Добавить в цитаты Настройки чтения

Страница 3 из 60

— Всё, finita la commedia, — сказал гувернёр. — Скорее к карете.

Он сильно нервничал, и юноша, обернувшись в последний раз на площадь, понял причину его тревоги: плотные кучки негодяев в масках специально затрудняли продвижение, тесня приличную публику; у кого-то уже срезали кошелёк, вскрикнула дама — у неё сорвали с шеи ожерелье… Филипп рванулся к ней на помощь, хотя при нём не было шпаги, но один из лакеев, ни говоря ни слова, обхватил его за плечи и увлёк за собой.

Кучер с лакеями, торопясь, стали разворачивать карету — вот чёрт! Как нарочно! Позади, на улице Руаяль, уже творилось нечто невообразимое. Устремившись в это бутылочное горлышко, люди, ничего не видя в темноте, натыкались на брёвна и камни, разбросанные возле строящейся церкви Святой Марии Магдалины, и падали в не засыпанные канавы. Под напором всё прибывавшей толпы воры, сбитые с ног, валились поверх своих жертв, давя их собой и задыхаясь сами. Понявшие опасность попытались вернуться назад, но сзади всё напирали и напирали. Крики ужаса и боли метались в тесной каменной клетке из домов; плакали дети, которых топтали ногами, пронзительно кричали потерявшие их матери; кто-то отчаянно молотил кулаками в наглухо закрытую калитку; мужчины половчей карабкались на заборы, груды камня и щебня, цепляясь за любой выступ.

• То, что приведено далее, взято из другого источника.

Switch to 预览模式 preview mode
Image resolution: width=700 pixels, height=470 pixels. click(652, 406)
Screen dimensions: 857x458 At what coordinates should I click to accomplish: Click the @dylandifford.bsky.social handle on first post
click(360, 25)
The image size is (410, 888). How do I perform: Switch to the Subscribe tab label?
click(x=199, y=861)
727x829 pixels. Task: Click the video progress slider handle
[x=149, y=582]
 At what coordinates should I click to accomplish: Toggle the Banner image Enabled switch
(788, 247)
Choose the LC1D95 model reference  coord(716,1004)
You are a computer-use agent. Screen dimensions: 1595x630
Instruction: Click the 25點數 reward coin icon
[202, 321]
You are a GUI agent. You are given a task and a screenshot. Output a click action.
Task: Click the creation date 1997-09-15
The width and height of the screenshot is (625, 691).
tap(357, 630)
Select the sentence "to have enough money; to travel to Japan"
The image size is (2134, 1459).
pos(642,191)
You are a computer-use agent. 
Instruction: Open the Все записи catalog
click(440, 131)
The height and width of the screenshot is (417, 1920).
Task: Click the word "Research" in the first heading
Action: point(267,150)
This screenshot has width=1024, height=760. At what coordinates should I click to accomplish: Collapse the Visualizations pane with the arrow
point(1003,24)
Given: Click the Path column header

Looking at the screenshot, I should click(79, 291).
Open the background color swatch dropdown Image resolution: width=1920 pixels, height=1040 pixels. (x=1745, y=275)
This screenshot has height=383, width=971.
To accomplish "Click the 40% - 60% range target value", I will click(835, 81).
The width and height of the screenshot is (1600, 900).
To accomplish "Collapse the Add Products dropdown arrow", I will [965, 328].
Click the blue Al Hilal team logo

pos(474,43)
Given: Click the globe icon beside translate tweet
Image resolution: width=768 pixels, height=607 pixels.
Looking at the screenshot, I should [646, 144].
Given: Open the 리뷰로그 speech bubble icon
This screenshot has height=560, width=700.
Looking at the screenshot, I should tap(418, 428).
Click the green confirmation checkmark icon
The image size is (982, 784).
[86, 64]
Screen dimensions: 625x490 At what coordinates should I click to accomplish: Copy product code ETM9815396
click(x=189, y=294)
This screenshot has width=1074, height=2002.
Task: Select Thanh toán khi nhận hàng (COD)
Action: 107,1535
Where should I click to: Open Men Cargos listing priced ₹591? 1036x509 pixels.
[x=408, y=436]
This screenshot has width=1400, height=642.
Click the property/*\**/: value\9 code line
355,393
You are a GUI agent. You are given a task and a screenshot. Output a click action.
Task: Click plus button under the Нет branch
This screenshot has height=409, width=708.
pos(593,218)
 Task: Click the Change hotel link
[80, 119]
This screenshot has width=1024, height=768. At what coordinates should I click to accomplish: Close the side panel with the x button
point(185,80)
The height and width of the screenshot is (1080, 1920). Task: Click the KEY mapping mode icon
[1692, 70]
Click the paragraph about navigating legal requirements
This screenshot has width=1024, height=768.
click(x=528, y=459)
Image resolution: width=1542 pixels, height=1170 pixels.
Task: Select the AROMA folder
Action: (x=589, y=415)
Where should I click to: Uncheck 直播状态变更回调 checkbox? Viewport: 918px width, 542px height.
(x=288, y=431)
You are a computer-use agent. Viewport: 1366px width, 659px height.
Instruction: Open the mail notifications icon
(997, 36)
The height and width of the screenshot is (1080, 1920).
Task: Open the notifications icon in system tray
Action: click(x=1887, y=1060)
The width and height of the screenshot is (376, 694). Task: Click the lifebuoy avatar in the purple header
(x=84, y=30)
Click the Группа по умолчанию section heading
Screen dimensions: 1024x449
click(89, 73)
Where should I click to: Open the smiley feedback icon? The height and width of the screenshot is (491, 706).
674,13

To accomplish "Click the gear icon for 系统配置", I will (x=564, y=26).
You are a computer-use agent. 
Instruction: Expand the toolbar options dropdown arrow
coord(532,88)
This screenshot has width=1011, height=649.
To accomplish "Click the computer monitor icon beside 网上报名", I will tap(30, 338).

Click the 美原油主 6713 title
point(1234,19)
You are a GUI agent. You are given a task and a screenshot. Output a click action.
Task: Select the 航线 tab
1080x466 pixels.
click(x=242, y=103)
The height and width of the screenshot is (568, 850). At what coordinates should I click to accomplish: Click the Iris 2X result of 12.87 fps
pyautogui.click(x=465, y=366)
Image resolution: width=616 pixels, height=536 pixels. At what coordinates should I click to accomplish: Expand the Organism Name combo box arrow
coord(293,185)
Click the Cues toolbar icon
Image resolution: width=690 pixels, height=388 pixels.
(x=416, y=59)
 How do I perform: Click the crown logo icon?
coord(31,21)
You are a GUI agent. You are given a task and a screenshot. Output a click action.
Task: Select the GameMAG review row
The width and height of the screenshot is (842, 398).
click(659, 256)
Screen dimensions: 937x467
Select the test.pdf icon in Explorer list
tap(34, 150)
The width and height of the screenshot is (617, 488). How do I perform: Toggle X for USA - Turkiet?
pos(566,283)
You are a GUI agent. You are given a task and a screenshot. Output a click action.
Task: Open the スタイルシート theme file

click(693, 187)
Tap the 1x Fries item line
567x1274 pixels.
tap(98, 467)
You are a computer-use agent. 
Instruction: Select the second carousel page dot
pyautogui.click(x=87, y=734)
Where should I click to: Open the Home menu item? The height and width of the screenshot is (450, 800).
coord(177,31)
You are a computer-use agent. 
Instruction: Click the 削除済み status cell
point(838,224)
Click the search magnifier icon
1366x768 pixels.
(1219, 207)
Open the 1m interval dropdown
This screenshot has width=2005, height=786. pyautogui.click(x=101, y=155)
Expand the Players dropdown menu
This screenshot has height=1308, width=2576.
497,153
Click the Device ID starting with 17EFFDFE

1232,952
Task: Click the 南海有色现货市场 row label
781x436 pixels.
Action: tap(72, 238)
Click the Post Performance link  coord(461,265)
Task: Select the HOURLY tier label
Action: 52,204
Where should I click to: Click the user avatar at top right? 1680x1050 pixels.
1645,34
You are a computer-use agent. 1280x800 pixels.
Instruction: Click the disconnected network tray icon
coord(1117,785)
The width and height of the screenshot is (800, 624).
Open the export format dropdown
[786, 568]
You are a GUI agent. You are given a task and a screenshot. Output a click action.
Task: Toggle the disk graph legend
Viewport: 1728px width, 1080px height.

До особняка Сегюров оставалось не больше ста метров, быстрее дойти пешком. Подгоняемые гувернёром, мальчики бежали по узкому тротуару, чувствуя спиной надвигающуюся людскую волну. В окошках застрявших экипажей белели перепуганные лица; люди протискивались между карет, спасаясь от смертельной давки. Они лезли на козлы, на крыши, их отпихивали, они падали под ноги лошадям…

Истошные вопли раненых сливались с лошадиным ржанием, треском разрываемой обшивки, звоном бьющегося стекла…

— Ах боже мой, вы живы! — Маркиза де Сегюр спустилась по лестнице навстречу сыновьям, едва они вошли в вестибюль. — Что происходит? Неужели бунт?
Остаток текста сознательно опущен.